I don’t find this unusual, even if I do find it a pain in the ass, work-wise. I have in the past written an entire novel in 3rd person, past tense, only to start all over and write it in 1st person, present tense, only to change present to past again, and finally, the novel eventually published, had two narrative voices, one writing in the 3rd person past, the other in the 1st person present.
What you are doing is just part of the job. It’s how we make our work better, how we make it the best we can. People who don’t understand this, don’t understand because they don’t or can’t do this kind of work. The rest of us are about as empathetic as one can be.
I think lots of us have stories in our heads, but very few of us are brave enough to put them to paper. I admire all who are courageous enough. Keep at it!
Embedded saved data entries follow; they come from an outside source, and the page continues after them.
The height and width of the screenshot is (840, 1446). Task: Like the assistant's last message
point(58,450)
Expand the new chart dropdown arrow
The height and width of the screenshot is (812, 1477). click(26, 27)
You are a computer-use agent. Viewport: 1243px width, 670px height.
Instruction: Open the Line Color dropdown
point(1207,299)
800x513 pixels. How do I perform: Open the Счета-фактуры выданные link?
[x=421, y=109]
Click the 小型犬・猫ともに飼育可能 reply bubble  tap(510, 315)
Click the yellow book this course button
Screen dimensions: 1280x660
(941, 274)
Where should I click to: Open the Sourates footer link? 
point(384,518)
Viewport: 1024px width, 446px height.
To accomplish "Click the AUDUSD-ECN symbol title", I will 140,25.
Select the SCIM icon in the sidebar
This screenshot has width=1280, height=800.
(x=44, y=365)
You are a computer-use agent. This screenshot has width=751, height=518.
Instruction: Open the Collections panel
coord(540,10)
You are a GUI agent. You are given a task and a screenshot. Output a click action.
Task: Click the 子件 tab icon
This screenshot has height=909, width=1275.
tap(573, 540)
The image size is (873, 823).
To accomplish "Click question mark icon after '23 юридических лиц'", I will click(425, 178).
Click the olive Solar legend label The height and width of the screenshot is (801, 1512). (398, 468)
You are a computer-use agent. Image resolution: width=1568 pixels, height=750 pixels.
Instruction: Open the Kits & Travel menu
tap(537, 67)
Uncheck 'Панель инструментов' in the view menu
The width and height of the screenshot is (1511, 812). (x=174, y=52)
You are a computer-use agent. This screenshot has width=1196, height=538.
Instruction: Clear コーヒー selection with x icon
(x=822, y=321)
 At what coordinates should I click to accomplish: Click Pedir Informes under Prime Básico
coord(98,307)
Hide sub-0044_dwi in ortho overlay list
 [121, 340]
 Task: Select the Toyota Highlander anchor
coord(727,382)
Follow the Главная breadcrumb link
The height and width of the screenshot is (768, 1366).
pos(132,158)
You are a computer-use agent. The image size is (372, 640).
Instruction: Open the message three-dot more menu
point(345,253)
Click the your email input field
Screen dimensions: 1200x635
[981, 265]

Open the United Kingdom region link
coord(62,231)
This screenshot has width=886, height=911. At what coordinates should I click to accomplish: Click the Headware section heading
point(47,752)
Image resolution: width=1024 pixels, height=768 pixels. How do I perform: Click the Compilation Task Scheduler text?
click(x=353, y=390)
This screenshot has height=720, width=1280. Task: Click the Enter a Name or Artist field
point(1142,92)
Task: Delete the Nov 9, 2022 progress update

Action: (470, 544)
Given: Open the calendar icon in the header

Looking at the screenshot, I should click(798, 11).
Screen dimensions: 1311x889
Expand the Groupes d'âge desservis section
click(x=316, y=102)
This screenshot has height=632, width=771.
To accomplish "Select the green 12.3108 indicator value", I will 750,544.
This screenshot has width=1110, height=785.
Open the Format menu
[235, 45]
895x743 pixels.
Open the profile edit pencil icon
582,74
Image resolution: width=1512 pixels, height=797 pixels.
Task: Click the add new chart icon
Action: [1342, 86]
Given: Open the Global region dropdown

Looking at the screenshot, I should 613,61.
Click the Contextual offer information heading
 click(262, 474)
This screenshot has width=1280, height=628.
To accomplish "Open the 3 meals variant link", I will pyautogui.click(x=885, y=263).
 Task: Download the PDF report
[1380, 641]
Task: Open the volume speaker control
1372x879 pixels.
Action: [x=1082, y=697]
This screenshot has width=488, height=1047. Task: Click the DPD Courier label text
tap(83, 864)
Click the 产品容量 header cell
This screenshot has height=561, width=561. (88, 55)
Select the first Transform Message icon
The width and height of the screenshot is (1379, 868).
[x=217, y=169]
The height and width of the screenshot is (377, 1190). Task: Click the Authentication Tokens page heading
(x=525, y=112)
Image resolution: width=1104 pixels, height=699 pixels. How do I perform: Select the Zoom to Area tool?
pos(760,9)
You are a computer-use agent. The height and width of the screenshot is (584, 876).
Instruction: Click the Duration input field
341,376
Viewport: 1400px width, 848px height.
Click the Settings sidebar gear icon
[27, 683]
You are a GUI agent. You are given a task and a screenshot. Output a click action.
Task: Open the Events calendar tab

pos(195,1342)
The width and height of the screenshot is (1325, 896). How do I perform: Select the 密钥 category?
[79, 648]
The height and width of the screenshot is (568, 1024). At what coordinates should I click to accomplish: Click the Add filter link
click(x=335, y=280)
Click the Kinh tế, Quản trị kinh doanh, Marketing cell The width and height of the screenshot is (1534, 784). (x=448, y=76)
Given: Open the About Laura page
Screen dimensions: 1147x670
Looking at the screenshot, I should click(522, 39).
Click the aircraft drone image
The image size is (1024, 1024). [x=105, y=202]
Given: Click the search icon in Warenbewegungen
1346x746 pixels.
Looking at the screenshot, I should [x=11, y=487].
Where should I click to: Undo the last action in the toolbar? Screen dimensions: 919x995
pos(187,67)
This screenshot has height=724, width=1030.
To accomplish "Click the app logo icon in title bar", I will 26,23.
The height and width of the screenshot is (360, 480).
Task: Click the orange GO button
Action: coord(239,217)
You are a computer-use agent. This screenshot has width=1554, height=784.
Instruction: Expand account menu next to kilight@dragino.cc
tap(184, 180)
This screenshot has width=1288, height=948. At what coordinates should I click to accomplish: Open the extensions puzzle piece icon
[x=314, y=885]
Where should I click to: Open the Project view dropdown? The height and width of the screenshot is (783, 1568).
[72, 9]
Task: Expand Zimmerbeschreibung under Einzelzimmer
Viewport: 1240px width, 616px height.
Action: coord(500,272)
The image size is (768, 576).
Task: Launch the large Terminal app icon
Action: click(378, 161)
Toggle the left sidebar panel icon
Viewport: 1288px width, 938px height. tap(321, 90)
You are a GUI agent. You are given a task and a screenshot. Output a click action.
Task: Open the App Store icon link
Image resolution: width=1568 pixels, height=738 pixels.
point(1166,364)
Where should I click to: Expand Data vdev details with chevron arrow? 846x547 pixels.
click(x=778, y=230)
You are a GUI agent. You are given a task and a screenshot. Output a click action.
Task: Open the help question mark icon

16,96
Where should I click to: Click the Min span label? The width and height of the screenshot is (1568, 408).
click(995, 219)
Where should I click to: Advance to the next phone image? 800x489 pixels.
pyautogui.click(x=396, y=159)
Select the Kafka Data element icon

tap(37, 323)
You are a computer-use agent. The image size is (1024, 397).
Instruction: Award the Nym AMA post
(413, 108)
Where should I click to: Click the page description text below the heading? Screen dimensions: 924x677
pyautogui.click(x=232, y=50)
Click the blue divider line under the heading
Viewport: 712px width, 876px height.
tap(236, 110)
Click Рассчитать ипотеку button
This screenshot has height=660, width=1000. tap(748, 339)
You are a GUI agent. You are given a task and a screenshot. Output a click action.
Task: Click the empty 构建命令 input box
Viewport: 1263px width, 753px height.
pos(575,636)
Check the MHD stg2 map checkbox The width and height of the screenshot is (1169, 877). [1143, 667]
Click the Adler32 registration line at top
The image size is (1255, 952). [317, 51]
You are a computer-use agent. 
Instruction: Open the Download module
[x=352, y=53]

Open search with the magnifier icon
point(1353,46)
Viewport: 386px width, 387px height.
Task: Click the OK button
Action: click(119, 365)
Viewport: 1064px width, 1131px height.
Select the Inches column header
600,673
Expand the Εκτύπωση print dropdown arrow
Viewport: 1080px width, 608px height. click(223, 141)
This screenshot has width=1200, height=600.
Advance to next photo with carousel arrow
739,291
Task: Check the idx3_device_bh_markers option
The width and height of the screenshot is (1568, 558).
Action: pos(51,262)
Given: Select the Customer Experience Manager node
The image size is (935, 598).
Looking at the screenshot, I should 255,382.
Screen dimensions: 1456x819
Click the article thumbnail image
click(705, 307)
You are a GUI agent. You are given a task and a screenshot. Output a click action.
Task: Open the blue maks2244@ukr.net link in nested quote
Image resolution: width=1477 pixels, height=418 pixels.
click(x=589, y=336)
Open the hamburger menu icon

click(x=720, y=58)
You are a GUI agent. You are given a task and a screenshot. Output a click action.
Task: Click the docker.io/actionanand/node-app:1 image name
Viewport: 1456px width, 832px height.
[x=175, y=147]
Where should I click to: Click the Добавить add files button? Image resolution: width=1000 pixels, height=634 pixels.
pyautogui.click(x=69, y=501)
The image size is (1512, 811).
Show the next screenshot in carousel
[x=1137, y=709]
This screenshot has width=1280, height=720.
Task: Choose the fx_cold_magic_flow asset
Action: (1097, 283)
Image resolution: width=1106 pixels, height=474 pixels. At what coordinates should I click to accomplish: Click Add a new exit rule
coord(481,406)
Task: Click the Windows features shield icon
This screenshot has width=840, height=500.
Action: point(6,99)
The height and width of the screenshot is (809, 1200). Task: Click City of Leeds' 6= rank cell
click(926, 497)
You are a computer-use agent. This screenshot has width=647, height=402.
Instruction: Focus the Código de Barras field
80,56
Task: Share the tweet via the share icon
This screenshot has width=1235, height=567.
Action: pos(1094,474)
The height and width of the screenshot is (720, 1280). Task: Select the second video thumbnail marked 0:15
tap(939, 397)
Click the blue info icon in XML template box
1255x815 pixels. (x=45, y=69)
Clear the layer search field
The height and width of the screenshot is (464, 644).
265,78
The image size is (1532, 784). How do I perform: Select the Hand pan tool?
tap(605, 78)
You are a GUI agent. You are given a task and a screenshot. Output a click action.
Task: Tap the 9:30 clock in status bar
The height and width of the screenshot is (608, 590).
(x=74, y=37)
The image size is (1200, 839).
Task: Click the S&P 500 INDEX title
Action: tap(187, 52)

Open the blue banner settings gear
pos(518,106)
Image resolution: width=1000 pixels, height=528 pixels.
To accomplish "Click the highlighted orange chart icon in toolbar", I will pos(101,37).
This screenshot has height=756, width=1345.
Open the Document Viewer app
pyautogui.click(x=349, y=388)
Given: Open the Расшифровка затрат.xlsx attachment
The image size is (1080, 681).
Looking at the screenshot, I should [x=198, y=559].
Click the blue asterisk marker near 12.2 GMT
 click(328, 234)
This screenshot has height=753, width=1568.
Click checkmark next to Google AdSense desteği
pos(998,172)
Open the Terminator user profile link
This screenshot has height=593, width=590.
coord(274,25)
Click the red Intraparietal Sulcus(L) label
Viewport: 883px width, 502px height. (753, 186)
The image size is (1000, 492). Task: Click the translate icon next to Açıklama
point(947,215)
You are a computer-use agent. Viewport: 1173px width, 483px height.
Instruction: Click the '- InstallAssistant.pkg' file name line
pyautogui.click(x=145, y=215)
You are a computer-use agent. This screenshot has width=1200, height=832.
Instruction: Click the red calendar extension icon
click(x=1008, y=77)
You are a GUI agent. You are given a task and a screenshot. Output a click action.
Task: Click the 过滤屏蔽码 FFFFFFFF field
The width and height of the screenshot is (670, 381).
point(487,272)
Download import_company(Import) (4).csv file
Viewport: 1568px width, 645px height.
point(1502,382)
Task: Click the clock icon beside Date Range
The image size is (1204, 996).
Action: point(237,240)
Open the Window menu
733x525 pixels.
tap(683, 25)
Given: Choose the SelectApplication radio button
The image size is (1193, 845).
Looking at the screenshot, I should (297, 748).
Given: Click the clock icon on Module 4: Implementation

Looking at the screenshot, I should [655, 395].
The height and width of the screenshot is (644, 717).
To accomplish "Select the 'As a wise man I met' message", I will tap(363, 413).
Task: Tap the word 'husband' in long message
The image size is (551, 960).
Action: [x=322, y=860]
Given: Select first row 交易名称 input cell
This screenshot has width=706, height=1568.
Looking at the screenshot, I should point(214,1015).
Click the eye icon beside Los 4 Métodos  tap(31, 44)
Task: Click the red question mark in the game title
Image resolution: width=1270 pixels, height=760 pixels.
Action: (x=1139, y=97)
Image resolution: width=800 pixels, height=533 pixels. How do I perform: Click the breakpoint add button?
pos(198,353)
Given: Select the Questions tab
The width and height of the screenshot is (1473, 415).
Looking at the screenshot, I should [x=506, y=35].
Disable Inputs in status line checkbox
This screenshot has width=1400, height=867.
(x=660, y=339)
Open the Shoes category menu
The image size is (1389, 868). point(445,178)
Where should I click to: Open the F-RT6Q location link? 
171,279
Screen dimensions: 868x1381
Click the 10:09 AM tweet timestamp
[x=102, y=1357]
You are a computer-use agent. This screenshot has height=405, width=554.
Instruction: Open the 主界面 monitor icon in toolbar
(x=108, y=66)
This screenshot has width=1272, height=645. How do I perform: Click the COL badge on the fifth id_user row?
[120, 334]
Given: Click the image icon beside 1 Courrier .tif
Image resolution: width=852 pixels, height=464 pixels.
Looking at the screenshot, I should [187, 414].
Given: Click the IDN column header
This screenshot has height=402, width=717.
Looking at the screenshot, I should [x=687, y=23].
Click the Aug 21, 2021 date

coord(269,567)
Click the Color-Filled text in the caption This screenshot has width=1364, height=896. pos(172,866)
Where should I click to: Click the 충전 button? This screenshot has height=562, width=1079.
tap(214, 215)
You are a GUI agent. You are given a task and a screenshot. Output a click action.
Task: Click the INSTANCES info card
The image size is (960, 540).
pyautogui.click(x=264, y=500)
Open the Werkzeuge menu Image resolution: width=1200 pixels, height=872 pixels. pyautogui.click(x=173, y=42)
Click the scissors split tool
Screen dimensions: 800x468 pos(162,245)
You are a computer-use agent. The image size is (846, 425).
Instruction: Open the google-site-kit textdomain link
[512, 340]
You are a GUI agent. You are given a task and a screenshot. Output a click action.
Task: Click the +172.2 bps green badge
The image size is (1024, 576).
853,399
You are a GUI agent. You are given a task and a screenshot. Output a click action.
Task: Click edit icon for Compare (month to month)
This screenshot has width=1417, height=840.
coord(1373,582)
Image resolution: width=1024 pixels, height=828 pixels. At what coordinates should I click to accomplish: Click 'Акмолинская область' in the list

I like (and appreciate) the way you’ve described it as autobiographical but not. It’s a bit unnerving for us to acknowledge that the dark thoughts that we plant on the page really are growing in the stony soil in the hidden parts of our psyche. I’ve got at least three stories percolating that I’ve been putting off specifically because they expose several of the uglier, more sinister thoughts–those thoughts we have and then dismiss, telling ourselves “I don’t really mean that” except in that moment we do, but we resist it. Our rational humane selves brush away these thoughts as fleeting because we don’t want to believe that we really are-or could be- “like that”.
And I agree–if the book is a “confession” it surely must be written in first person. Such a point of view is more conducive to the reader connecting with the character, willingly or otherwise. Of course, I don’t know the nature of your character or the confession but some of my favorite stories are those that manage to wring sympathy from me for a largely unsympathetic character. It’s powerful stuff when you can feel the pain and angst of a villian and have that juxtaposed with the fear or revulsion of the same.
Good luck!
You’ve gotten farther as a writer than I could ever dream of getting — just sending a book out into the world, no matter how far it gets, seems incredibly brave to me.
But I understand your struggle with a first-person point of view. Even if the character isn’t completely you, you’re putting something out there that folks unfamiliar with the writing process might assume is 100 percent YOU. That’s scary stuff. No one wants to be that naked, that exposed in front of another person…yet alone a community of readers!